Hari ini Kyla resmi menjadi nyonya Keegan. Akad dilaksanakan di kediaman Keegan pagi tadi. Sementara resepsinya akan dilaksanakan beberapa jam lagi di salah satu hotel bintang lima.

Kyla tampak cantik sekali setelah dirias oleh MUA profesional. Maklum, tidak memakai make-up pun Kyla memang sudah terlihat cantik. Pantas saja Keegan tergila-gila padanya.

Tak hanya Kyla, Geina juga ikut dirias sekalian. Make-up flawless membuatnya tampak anggun kali ini. Apalagi ditambah dress panjangnya yang terlihat berkelas. Geina tak bisa berhenti memuji MUA yang telah merias wajahnya sedemikian rupa.

"Mama dan Bunda cantik banget." Bian sekali lagi memuji Geina dan Kyla. Bocah itu memang sedari tadi menunggui kedua ibunya yang sedang dirias tanpa sekalipun berniat untuk pergi. Padahal Bram berulangkali mengajak Bian untuk keluar, tapi bocah itu menolak dan bilang bahwa ia akan menemani bunda dan mamanya.

Suara langkah kaki membuat Geina mendongak. Sudah Geina duga bahwa itu adalah Bram. Tapi kali ini Bram kesana bukan untuk membujuk Bian agar keluar, tetapi memberi tahu jika acara resepsi akan segera di mulai.

"Cantik banget calon istri," ujar Bram sambil tersenyum genit menatap Geina. Bram berjalan mendekat, ia juga mendekatkan wajahnya ke wajah Geina. "Cantik banget, jadi pengen cium."

Tentu saja Geina tak tinggal diam. Gadis itu mencubit pinggang Bram dengan keras. "Jangan macam-macam, ya, Pak." Geina melirik MUA dan Kyla yang terkikik di belakang. Sementara Bram bergegas pergi keluar bersama Bian.

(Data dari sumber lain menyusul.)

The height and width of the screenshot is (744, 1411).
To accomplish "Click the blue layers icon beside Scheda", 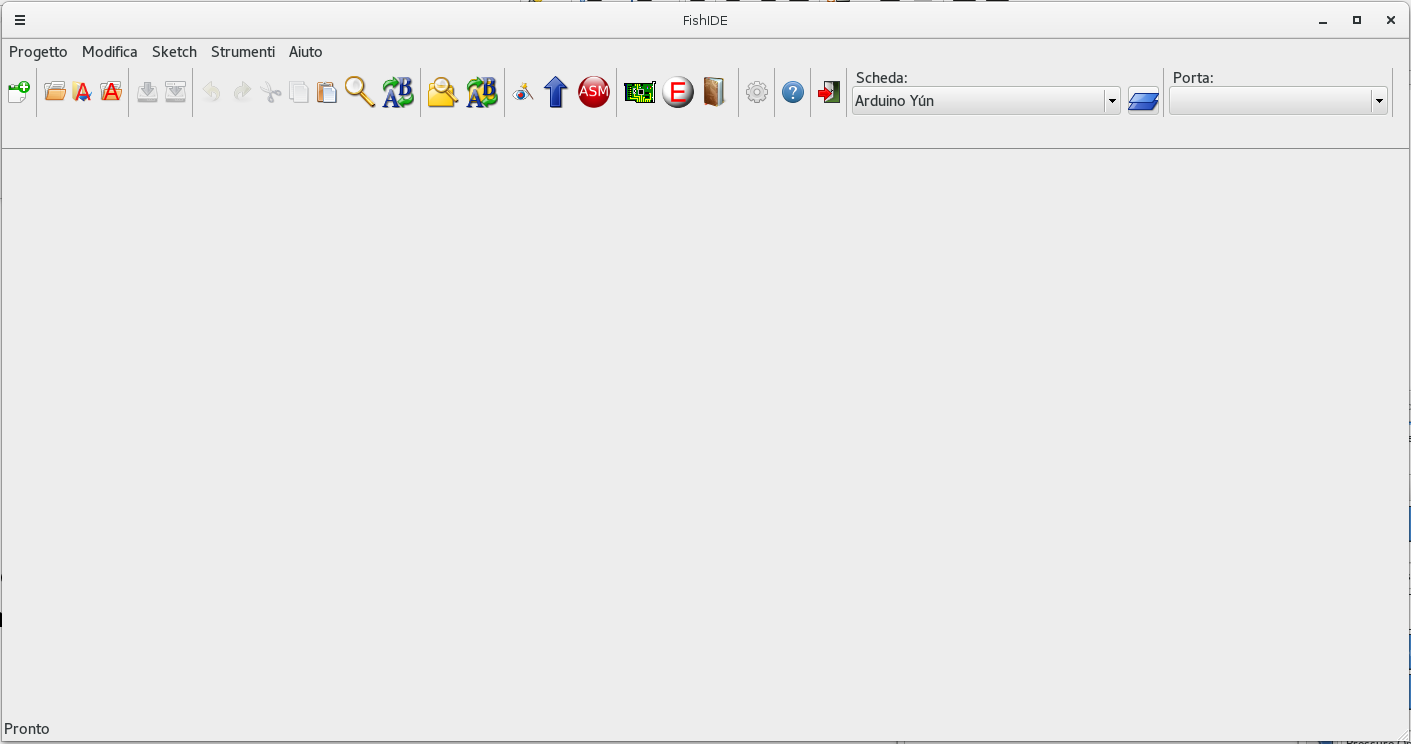I will [1143, 100].
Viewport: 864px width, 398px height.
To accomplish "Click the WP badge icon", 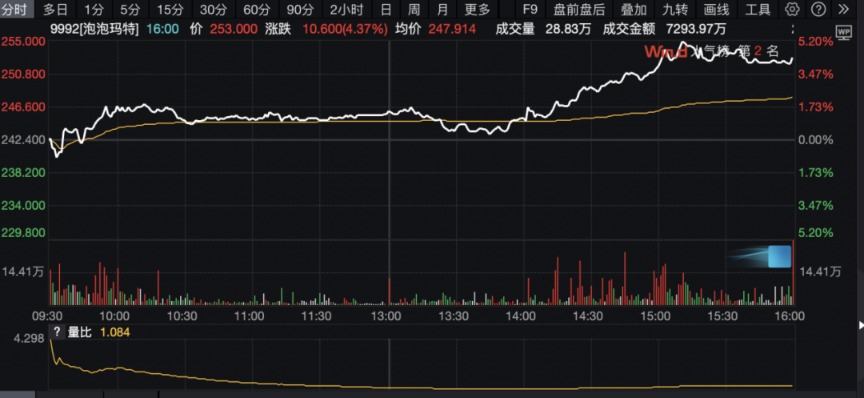I will pos(844,33).
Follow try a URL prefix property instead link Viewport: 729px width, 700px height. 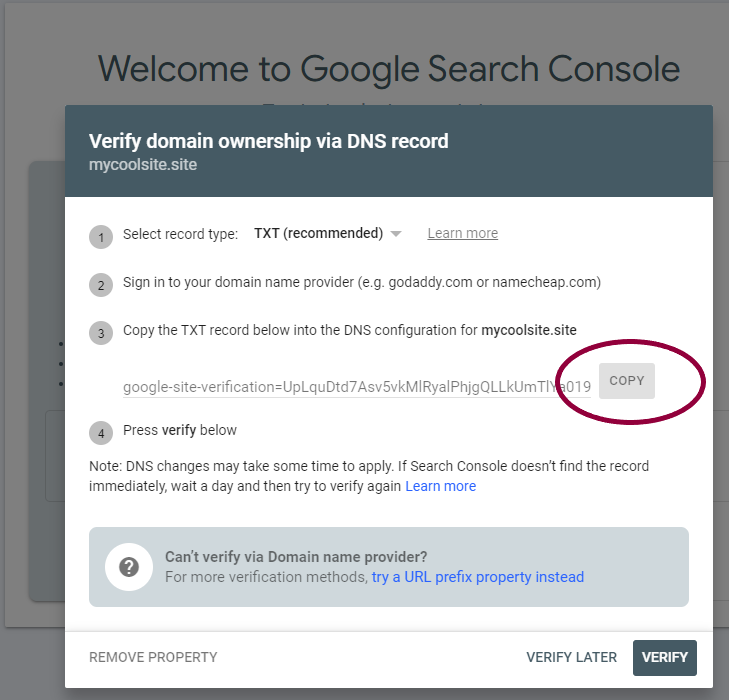click(477, 577)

"Ayo." Geina menggandeng Kyla untuk menuju ballroom hotel. Meskipun Geina bukan orang yang menikah, tetapi ia juga merasa deg-degan. Ia jadi membayangkan bagaimana jika dirinya nanti yang menikah. Mungkin dia akan semakin deg-degan, atau bahkan gemetar dan tak mampu berjalan.

Di ballroom hotel, Geina sempat menatap Keenan yang tersenyum ke arahnya. Geina ikut tersenyum, tetapi bukan untuk membalas senyum Keenan. Ia hanya tidak mau terlihat cemberut di depan tamu dan kamera fotografer.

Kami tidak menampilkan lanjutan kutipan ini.